● GIVEN INSTRUCTION: Copy each of the following items line for line, without changing anything.
== WORKING DATA ==
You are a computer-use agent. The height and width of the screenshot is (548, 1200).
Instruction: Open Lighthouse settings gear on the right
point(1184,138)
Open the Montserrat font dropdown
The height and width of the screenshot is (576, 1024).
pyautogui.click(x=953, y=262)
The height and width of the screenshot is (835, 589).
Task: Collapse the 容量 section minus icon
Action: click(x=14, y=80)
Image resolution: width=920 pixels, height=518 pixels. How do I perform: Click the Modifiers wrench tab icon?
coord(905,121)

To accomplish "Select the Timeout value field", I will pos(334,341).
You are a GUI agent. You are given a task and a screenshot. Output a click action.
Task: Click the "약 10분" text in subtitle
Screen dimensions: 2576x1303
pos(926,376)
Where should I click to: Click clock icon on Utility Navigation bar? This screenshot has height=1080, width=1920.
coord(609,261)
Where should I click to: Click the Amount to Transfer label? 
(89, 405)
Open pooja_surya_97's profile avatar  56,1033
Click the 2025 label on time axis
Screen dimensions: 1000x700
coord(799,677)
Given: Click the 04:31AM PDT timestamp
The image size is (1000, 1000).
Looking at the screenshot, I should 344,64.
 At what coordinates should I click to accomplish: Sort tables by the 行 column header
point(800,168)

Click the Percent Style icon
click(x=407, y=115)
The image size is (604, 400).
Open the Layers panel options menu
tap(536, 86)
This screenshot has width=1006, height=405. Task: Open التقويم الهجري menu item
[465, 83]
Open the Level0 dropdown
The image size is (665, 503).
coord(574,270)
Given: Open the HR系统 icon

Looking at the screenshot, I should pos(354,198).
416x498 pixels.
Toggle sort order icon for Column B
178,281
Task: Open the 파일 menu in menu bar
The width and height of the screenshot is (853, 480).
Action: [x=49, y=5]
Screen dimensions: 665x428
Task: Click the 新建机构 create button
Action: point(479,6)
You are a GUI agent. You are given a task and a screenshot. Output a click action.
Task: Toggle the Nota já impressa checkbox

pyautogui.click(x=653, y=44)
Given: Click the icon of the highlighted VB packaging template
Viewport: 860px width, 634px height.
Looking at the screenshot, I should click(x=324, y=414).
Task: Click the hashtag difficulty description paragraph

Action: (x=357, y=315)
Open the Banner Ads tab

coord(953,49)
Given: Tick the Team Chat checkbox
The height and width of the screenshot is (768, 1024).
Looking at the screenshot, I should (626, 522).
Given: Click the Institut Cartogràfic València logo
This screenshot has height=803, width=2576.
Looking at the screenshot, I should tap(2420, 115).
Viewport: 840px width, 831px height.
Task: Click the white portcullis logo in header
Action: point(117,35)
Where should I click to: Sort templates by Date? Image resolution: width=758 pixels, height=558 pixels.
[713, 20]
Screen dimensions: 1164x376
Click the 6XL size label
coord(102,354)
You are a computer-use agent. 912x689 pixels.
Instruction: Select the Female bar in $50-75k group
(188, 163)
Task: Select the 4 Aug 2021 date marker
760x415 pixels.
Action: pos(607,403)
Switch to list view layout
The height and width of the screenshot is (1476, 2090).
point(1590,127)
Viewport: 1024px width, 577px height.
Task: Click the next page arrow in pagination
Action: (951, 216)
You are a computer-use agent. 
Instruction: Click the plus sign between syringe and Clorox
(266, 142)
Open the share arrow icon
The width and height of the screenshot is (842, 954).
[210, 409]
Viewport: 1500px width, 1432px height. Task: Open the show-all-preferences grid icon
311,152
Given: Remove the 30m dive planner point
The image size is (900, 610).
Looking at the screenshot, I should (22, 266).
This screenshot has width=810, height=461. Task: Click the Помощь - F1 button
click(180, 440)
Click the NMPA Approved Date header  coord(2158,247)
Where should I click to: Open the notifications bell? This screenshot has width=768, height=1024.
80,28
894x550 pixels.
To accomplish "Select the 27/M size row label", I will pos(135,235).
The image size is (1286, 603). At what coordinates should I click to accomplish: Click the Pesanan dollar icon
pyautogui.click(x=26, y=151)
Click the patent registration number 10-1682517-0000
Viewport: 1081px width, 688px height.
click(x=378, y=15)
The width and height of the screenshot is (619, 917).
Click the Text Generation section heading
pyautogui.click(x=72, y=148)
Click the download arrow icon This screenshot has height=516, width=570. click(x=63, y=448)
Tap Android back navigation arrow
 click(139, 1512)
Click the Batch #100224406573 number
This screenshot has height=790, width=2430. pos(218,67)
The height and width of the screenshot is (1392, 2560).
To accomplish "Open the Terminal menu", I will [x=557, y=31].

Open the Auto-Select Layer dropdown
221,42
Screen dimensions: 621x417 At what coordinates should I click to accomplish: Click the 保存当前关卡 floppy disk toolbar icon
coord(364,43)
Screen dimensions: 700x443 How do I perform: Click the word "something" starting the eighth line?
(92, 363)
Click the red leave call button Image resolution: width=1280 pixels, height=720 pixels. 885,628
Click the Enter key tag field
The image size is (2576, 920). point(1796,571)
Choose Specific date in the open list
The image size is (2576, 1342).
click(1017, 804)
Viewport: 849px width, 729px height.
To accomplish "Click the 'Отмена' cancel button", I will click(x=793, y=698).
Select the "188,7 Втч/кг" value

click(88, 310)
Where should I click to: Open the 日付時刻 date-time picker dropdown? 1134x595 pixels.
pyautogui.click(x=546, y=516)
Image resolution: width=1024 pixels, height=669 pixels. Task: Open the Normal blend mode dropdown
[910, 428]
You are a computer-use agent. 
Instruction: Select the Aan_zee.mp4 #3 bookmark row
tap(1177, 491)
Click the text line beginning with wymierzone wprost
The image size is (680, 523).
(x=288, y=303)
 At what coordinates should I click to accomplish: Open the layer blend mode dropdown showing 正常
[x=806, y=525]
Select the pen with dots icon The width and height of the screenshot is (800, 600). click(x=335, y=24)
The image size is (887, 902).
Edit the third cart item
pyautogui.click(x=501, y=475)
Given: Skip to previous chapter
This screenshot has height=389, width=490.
===
● EXERCISE SOLUTION:
You are a computer-use agent. The height and width of the screenshot is (548, 1200).
Instruction: Open Lighthouse settings gear on the right
point(1184,138)
Open the Montserrat font dropdown
The height and width of the screenshot is (576, 1024).
pyautogui.click(x=953, y=262)
The height and width of the screenshot is (835, 589).
Task: Collapse the 容量 section minus icon
Action: click(x=14, y=80)
Image resolution: width=920 pixels, height=518 pixels. How do I perform: Click the Modifiers wrench tab icon?
coord(905,121)

To accomplish "Select the Timeout value field", I will pos(334,341).
You are a GUI agent. You are given a task and a screenshot. Output a click action.
Task: Click the "약 10분" text in subtitle
Screen dimensions: 2576x1303
pos(926,376)
Where should I click to: Click clock icon on Utility Navigation bar? This screenshot has height=1080, width=1920.
coord(609,261)
Where should I click to: Click the Amount to Transfer label? 
(89, 405)
Open pooja_surya_97's profile avatar  56,1033
Click the 2025 label on time axis
Screen dimensions: 1000x700
coord(799,677)
Given: Click the 04:31AM PDT timestamp
The image size is (1000, 1000).
Looking at the screenshot, I should 344,64.
 At what coordinates should I click to accomplish: Sort tables by the 行 column header
point(800,168)

Click the Percent Style icon
click(x=407, y=115)
The image size is (604, 400).
Open the Layers panel options menu
tap(536, 86)
This screenshot has width=1006, height=405. Task: Open التقويم الهجري menu item
[465, 83]
Open the Level0 dropdown
The image size is (665, 503).
coord(574,270)
Given: Open the HR系统 icon

Looking at the screenshot, I should pos(354,198).
416x498 pixels.
Toggle sort order icon for Column B
178,281
Task: Open the 파일 menu in menu bar
The width and height of the screenshot is (853, 480).
Action: [x=49, y=5]
Screen dimensions: 665x428
Task: Click the 新建机构 create button
Action: point(479,6)
You are a GUI agent. You are given a task and a screenshot. Output a click action.
Task: Toggle the Nota já impressa checkbox

pyautogui.click(x=653, y=44)
Given: Click the icon of the highlighted VB packaging template
Viewport: 860px width, 634px height.
Looking at the screenshot, I should click(x=324, y=414).
Task: Click the hashtag difficulty description paragraph

Action: (x=357, y=315)
Open the Banner Ads tab

coord(953,49)
Given: Tick the Team Chat checkbox
The height and width of the screenshot is (768, 1024).
Looking at the screenshot, I should (626, 522).
Given: Click the Institut Cartogràfic València logo
This screenshot has height=803, width=2576.
Looking at the screenshot, I should tap(2420, 115).
Viewport: 840px width, 831px height.
Task: Click the white portcullis logo in header
Action: point(117,35)
Where should I click to: Sort templates by Date? Image resolution: width=758 pixels, height=558 pixels.
[713, 20]
Screen dimensions: 1164x376
Click the 6XL size label
coord(102,354)
You are a computer-use agent. 912x689 pixels.
Instruction: Select the Female bar in $50-75k group
(188, 163)
Task: Select the 4 Aug 2021 date marker
760x415 pixels.
Action: pos(607,403)
Switch to list view layout
The height and width of the screenshot is (1476, 2090).
point(1590,127)
Viewport: 1024px width, 577px height.
Task: Click the next page arrow in pagination
Action: (951, 216)
You are a computer-use agent. 
Instruction: Click the plus sign between syringe and Clorox
(266, 142)
Open the share arrow icon
The width and height of the screenshot is (842, 954).
[210, 409]
Viewport: 1500px width, 1432px height. Task: Open the show-all-preferences grid icon
311,152
Given: Remove the 30m dive planner point
The image size is (900, 610).
Looking at the screenshot, I should (22, 266).
This screenshot has width=810, height=461. Task: Click the Помощь - F1 button
click(180, 440)
Click the NMPA Approved Date header  coord(2158,247)
Where should I click to: Open the notifications bell? This screenshot has width=768, height=1024.
80,28
894x550 pixels.
To accomplish "Select the 27/M size row label", I will pos(135,235).
The image size is (1286, 603). At what coordinates should I click to accomplish: Click the Pesanan dollar icon
pyautogui.click(x=26, y=151)
Click the patent registration number 10-1682517-0000
Viewport: 1081px width, 688px height.
click(x=378, y=15)
The width and height of the screenshot is (619, 917).
Click the Text Generation section heading
pyautogui.click(x=72, y=148)
Click the download arrow icon This screenshot has height=516, width=570. click(x=63, y=448)
Tap Android back navigation arrow
 click(139, 1512)
Click the Batch #100224406573 number
This screenshot has height=790, width=2430. pos(218,67)
The height and width of the screenshot is (1392, 2560).
To accomplish "Open the Terminal menu", I will [x=557, y=31].

Open the Auto-Select Layer dropdown
221,42
Screen dimensions: 621x417 At what coordinates should I click to accomplish: Click the 保存当前关卡 floppy disk toolbar icon
coord(364,43)
Screen dimensions: 700x443 How do I perform: Click the word "something" starting the eighth line?
(92, 363)
Click the red leave call button Image resolution: width=1280 pixels, height=720 pixels. 885,628
Click the Enter key tag field
The image size is (2576, 920). point(1796,571)
Choose Specific date in the open list
The image size is (2576, 1342).
click(1017, 804)
Viewport: 849px width, 729px height.
To accomplish "Click the 'Отмена' cancel button", I will click(x=793, y=698).
Select the "188,7 Втч/кг" value

click(88, 310)
Where should I click to: Open the 日付時刻 date-time picker dropdown? 1134x595 pixels.
pyautogui.click(x=546, y=516)
Image resolution: width=1024 pixels, height=669 pixels. Task: Open the Normal blend mode dropdown
[910, 428]
You are a computer-use agent. 
Instruction: Select the Aan_zee.mp4 #3 bookmark row
tap(1177, 491)
Click the text line beginning with wymierzone wprost
The image size is (680, 523).
(x=288, y=303)
 At what coordinates should I click to accomplish: Open the layer blend mode dropdown showing 正常
[x=806, y=525]
Select the pen with dots icon The width and height of the screenshot is (800, 600). click(x=335, y=24)
The image size is (887, 902).
Edit the third cart item
pyautogui.click(x=501, y=475)
Given: Skip to previous chapter
This screenshot has height=389, width=490.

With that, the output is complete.